Tuesday, November 18, 2008

iPhone applications

iPhones.  They are useful to a degree, but there are too many, and many of them offer no use whatsoever.


I started looking into the various applications available to iPhone users.  I was shocked at what I found:


Idream: This application plays ambient sound without loops, while sending optically stimulation to help calm you and put you to sleep.

My comment:  If you can’t sleep, I recommend you putting your phone down, and then try closing your eyes.


Imensies:  This application tracks female’s menstrual calendars.

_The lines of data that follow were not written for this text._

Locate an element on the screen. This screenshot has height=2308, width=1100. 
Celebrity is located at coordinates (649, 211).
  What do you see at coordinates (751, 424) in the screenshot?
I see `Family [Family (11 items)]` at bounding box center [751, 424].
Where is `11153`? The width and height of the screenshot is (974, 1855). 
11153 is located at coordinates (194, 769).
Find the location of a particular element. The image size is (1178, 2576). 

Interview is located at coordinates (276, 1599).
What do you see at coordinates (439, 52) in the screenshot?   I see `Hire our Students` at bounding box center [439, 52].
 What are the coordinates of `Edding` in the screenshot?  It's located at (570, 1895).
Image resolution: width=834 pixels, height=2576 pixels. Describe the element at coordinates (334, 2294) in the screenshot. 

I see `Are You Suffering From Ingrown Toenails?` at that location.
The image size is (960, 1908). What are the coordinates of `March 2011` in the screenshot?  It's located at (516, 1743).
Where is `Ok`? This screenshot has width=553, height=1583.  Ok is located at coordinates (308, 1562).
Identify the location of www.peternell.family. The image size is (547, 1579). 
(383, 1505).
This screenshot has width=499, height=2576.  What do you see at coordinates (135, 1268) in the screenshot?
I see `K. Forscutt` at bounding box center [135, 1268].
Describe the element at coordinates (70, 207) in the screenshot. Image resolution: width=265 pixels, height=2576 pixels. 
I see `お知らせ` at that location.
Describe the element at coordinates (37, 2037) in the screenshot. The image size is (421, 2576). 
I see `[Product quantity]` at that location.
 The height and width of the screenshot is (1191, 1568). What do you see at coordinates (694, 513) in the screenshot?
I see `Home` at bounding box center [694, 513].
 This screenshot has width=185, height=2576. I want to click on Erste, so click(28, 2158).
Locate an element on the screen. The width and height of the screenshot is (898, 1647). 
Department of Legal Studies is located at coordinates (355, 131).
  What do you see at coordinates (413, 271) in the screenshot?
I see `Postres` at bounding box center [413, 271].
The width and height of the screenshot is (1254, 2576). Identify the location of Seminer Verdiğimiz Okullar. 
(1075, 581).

My comment:  TMI my friends, TMI.


SitOrSquat:  This application finds any nearby public restroom in the world for you. 

My comment:  This may be useful-but public restrooms can also be scary. At outdoor concerts, does it just tell you to go behind the cars?


BossTool, Caterpillar, Poof etc.:  These applications help you manage all of your applications.

My comment:  This is just silly.  If you have too many applications, you do not need any more!


Beer:  An application that features a cooler of beer that never runs out. 

My comment:  Dumb.


PhoneSaber:  Turn your iPhone into a light saber. 

My comment:  Geeky and dumb.


FakeCalls:  This application fake calls your phone, to get you out of a situation (irritating conversation, bad date, etc.)

My comment:  Will further alienate you from the rest of humanity (as if being constantly glued to your iphone isn’t enough).